NuScale Power Shares Jump 6.3% on Trump Licensing Push, BofA Upgrade
NuScale Power stock rose 6.3% as President Trump’s Davos speech and new executive orders fast-tracking SMR licensing ignited sector enthusiasm. A Bank of America upgrade for rival Oklo—backed by Meta’s prepaid power contract—and Japan’s restart of the Kashiwazaki-Kariwa No.6 reactor provided concrete evidence of advanced nuclear momentum.
1. Project Pipeline and Development Timeline
NuScale Power’s small modular reactor (SMR) unit maintains a long‐dated project pipeline, with seven reactor modules under contract in the U.K. and Poland representing a combined capacity of 462 MW. While the design received U.S. Nuclear Regulatory Commission certification in 2024—the first SMR to do so—commercial operations are not expected until 2028 for the first four‐module site in Idaho. Subsequent projects, including a six‐module plant in Poland slated for 2030, hinge on final government funding approvals and consortium financing agreements that remain under negotiation.
2. Cash Position and Funding Requirements
As of Q3 2025, NuScale reported cash and equivalents of $210 million, supporting R&D and licensing through mid‐2026. However, estimated capital expenditures of $350 million for final construction engineering and site preparation signal potential dilution risks if additional equity raises are required. Management anticipates securing a $500 million project finance facility by year‐end to underwrite initial module fabrication, with debt service commencing in 2029 once commercial operations begin.
3. Revenue Visibility and Contract Backlog
NuScale’s firm contract backlog stood at $1.2 billion as of December 2025, driven by multi‐year agreements with U.S. federal agencies and European utilities.
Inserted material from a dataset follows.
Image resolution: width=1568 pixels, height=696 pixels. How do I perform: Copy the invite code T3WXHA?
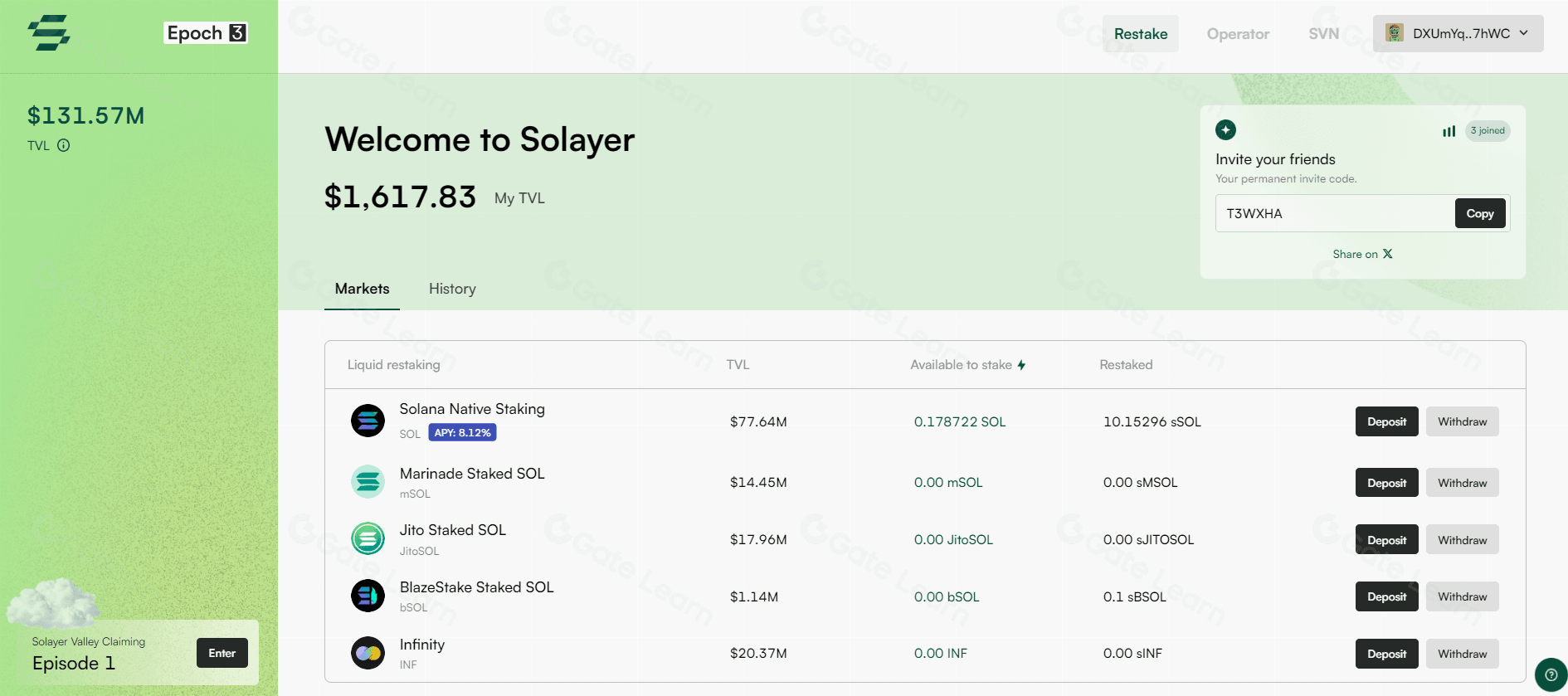pos(1479,214)
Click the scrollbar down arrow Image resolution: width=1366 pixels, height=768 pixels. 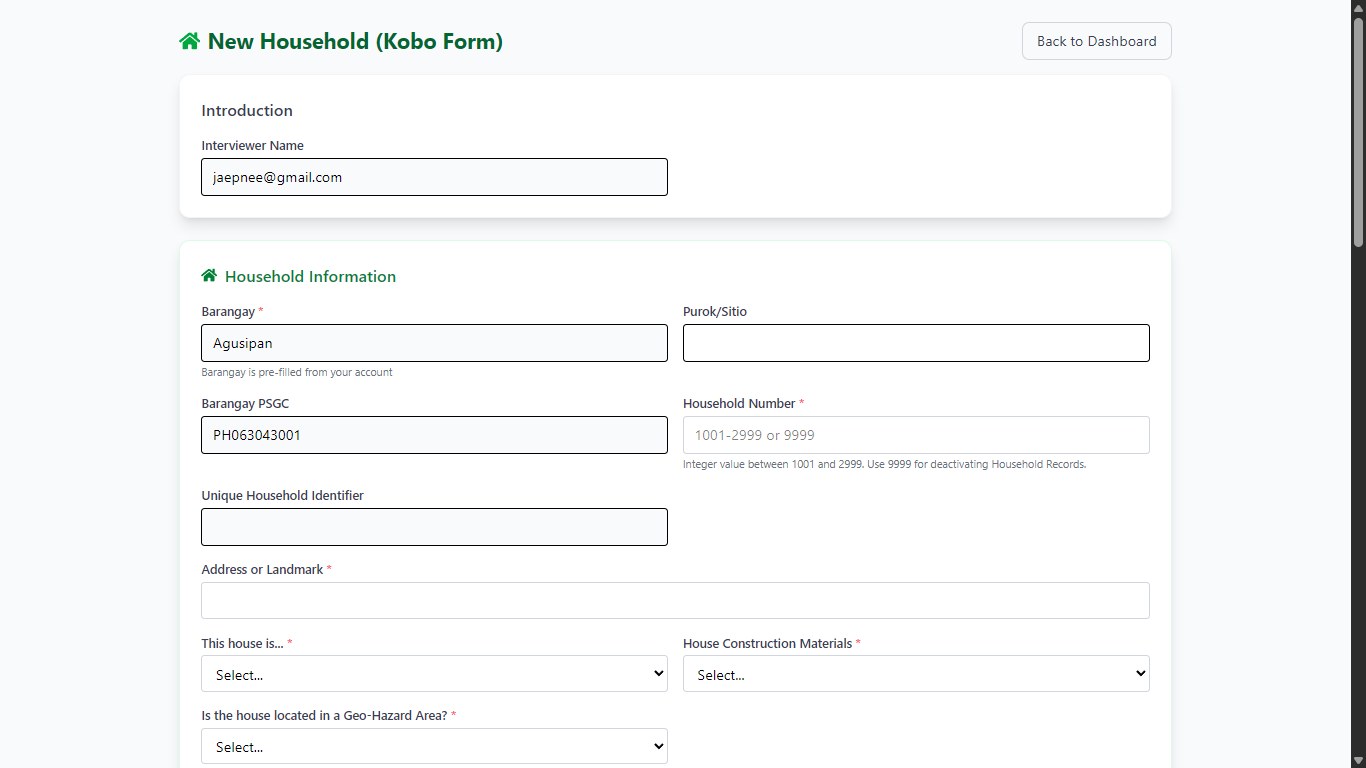[1358, 761]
Revenue recognition for engineering, procurement and construction (EPC) services is scheduled to start in late 2027, with full module delivery payments back‐loaded to 2032. While these contracts underpin long‐term revenue visibility, they expose the company to performance guarantee penalties of up to 10% of contract value if milestone deadlines slip.
4. Risk Profile and Investor Considerations
Investors face a binary outcome: successful first‐of‐a‐kind deployment could validate NuScale’s scalable SMR model and unlock follow-on projects worth an estimated $8 billion over the next decade, whereas further delays or cost overruns could deplete cash reserves and trigger down rounds. Analysts project the firm to reach break-even by 2030, assuming steady module order flow and no material escalation in component costs. Given the high execution leverage, SMR stock should be considered a high-beta play on advanced nuclear commercialization rather than a stable income generator.